### DIRECTIVE
Rescale the coordinates in the answers of the rows below by 1.05, rounding each to a whole number with halves going up, and write the lines again, requests included. Begin at the line that has "Paid (265, 820)", stop after the last row, and give only those lines.
::::::::
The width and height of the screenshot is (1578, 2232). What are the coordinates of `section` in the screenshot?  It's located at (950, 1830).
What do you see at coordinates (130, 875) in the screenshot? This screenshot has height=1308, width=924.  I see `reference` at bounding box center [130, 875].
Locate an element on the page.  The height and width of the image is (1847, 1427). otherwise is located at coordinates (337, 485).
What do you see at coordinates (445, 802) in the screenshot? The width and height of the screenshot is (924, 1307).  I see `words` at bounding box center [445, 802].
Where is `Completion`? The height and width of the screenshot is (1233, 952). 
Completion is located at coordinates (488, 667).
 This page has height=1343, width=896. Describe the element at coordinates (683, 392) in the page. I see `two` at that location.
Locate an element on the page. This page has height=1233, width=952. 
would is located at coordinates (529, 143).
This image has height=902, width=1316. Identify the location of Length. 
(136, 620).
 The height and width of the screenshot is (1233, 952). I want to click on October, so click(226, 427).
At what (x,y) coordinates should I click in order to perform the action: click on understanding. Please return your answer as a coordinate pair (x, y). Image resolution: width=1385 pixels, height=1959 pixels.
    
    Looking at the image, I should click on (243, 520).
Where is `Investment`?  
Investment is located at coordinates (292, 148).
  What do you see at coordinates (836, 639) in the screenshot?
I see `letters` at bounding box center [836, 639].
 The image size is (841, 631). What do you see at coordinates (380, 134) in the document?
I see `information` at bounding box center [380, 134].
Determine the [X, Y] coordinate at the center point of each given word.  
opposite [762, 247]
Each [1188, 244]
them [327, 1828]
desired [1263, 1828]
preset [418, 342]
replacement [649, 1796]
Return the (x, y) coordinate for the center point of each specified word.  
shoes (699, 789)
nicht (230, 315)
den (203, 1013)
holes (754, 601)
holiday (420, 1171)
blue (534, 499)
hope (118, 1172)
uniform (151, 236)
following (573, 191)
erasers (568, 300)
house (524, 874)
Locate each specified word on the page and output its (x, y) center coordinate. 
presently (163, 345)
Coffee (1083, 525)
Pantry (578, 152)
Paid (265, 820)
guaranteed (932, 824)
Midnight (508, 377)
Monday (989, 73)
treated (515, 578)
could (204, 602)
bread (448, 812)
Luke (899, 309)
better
::::::::
### ANSWER TO THIS PROBLEM
Paid (278, 861)
guaranteed (979, 865)
Midnight (533, 396)
Monday (1038, 77)
treated (541, 607)
could (214, 632)
bread (470, 853)
Luke (944, 324)
better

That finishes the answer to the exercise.